Task description>
Please rewrite the entries below, replacing "computer-use agent" with "desktop assistant" wherever it appears and leaving everything else unchanged.

--- Start of Excerpted records ---

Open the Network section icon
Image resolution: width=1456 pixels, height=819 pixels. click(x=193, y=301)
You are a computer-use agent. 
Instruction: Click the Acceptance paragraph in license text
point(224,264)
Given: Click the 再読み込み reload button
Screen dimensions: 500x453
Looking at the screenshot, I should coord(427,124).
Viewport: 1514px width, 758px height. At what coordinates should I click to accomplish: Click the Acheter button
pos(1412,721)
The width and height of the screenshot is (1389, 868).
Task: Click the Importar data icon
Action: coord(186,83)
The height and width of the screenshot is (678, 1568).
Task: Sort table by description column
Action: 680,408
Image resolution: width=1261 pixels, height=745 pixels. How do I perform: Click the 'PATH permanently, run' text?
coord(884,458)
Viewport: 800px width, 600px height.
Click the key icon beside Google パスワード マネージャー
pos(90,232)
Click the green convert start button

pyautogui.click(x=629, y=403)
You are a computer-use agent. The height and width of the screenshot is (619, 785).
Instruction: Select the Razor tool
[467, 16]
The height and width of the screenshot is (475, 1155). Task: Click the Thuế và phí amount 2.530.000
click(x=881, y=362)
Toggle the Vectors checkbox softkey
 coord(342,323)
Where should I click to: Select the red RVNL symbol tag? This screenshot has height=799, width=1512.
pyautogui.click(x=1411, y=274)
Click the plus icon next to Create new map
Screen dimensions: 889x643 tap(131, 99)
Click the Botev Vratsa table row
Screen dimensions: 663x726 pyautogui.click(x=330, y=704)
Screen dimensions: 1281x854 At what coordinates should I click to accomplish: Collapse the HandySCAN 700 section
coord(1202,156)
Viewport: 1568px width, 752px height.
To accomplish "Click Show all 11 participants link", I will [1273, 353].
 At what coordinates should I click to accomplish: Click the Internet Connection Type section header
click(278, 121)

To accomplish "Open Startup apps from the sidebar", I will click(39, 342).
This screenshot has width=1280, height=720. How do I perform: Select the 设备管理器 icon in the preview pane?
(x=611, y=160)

--- End of Excerpted records ---

Exercise result>
Open the Network section icon
Image resolution: width=1456 pixels, height=819 pixels. click(x=193, y=301)
You are a desktop assistant. 
Instruction: Click the Acceptance paragraph in license text
point(224,264)
Given: Click the 再読み込み reload button
Screen dimensions: 500x453
Looking at the screenshot, I should coord(427,124).
Viewport: 1514px width, 758px height. At what coordinates should I click to accomplish: Click the Acheter button
pos(1412,721)
The width and height of the screenshot is (1389, 868).
Task: Click the Importar data icon
Action: coord(186,83)
The height and width of the screenshot is (678, 1568).
Task: Sort table by description column
Action: 680,408
Image resolution: width=1261 pixels, height=745 pixels. How do I perform: Click the 'PATH permanently, run' text?
coord(884,458)
Viewport: 800px width, 600px height.
Click the key icon beside Google パスワード マネージャー
pos(90,232)
Click the green convert start button

pyautogui.click(x=629, y=403)
You are a desktop assistant. The height and width of the screenshot is (619, 785).
Instruction: Select the Razor tool
[467, 16]
The height and width of the screenshot is (475, 1155). Task: Click the Thuế và phí amount 2.530.000
click(x=881, y=362)
Toggle the Vectors checkbox softkey
 coord(342,323)
Where should I click to: Select the red RVNL symbol tag? This screenshot has height=799, width=1512.
pyautogui.click(x=1411, y=274)
Click the plus icon next to Create new map
Screen dimensions: 889x643 tap(131, 99)
Click the Botev Vratsa table row
Screen dimensions: 663x726 pyautogui.click(x=330, y=704)
Screen dimensions: 1281x854 At what coordinates should I click to accomplish: Collapse the HandySCAN 700 section
coord(1202,156)
Viewport: 1568px width, 752px height.
To accomplish "Click Show all 11 participants link", I will [1273, 353].
 At what coordinates should I click to accomplish: Click the Internet Connection Type section header
click(278, 121)

To accomplish "Open Startup apps from the sidebar", I will click(39, 342).
This screenshot has width=1280, height=720. How do I perform: Select the 设备管理器 icon in the preview pane?
(x=611, y=160)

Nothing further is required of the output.